> [Work task 1] List every year mentioned in the speech on child maintenance fees below.
> [Work task 2] Continue the speech on child maintenance fees below, starting after its final sentence.

I also acknowledge that there have been concessions, and I do not think that my noble friend the Minister needs an alibi. He has other fish to fry; this is none of his business. It is a very bad change. I actually take a more fundamental view. I have been of the opinion since 1991, when I started on all of this, that charging was wrong in principle. I am long enough in the tooth to remember the period during 1993 and 1995 when we tried charging. I have said this before: it was a disaster. Why? Because nobody collected any money. They were not collecting fees or enforcing debts, so people were saying, “Why are we paying these fees when we are not getting any money?”. The scheme was quickly abandoned. We need to learn lessons about that. I do not believe that even the new, all-singing, all-dancing Child Maintenance Service—while the improvements are welcome—can offer guarantees that the enforcement will be effective.
Changing the balance of my concern, because I have always been really worried about the parents with care more than anything else, some of the charges which are going to be levelled at the non-resident parents are eye-wateringly high. There are a lot of non-resident parents out there who do not understand the difference that will be made with the combination of a recalculation and a collection fee. I wait with bated breath to see where this new co-operation which is going to break out all over the place is going to start. It is fantasy. A long time ago I was a divorce lawyer, and I know what people can do to one another when they separate. It is sometimes quite unbelievable. I am sure that my noble and learned friend Lord Mackay, with his previous distinguished legal career and all his work with children’s charities, would reinforce that. I object to fees in principle. I do not think that they will work. I hope that I am wrong, but that has always been my position and it is worth restating.

> [Recorded information]

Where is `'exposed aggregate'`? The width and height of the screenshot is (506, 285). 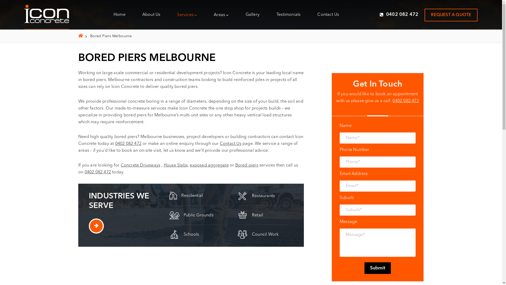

> [Response 1] 1991, 1993, 1995

> [Response 2]
Secondly, this system that we have used for charging fees is flawed. Again, I agree with everything that my noble and learned friend Lord Mackay has said, but I want to add a point which has been drawn to my attention by Gingerbread, which is right in saying that if the Child Maintenance Service has the weight of decision in testing the question of “unlikely to pay or not”—to allow the parent with care to join or stay in the service—that is a contestable decision. It is an important decision for both parents. It is an administrative decision which is taken out of both their hands. I do not know what assurances have been given, or whether there is anything that I have missed in the regulations which makes it a requirement to explain in detail why that decision has been taken, but it seems to me contrary to natural justice. In any other area of public life where such an administrative decision is made an inbuilt independent appeal is automatically attached to it. That is entirely absent from this new system. I appeal to my noble friend to go away and look at the provisions in the Child Maintenance and Other Payments Act 2008, Section 6(5), where, I think, the Secretary of State is given discretion about introducing an appeal. As part of the undertaking that I hope my noble friend will give to the Committee to continue to monitor all this carefully there should be the possibility of the Secretary of State making that discretionary decision, so that we can have an appeal available, if it becomes obvious—as I believe it will—that it is necessary.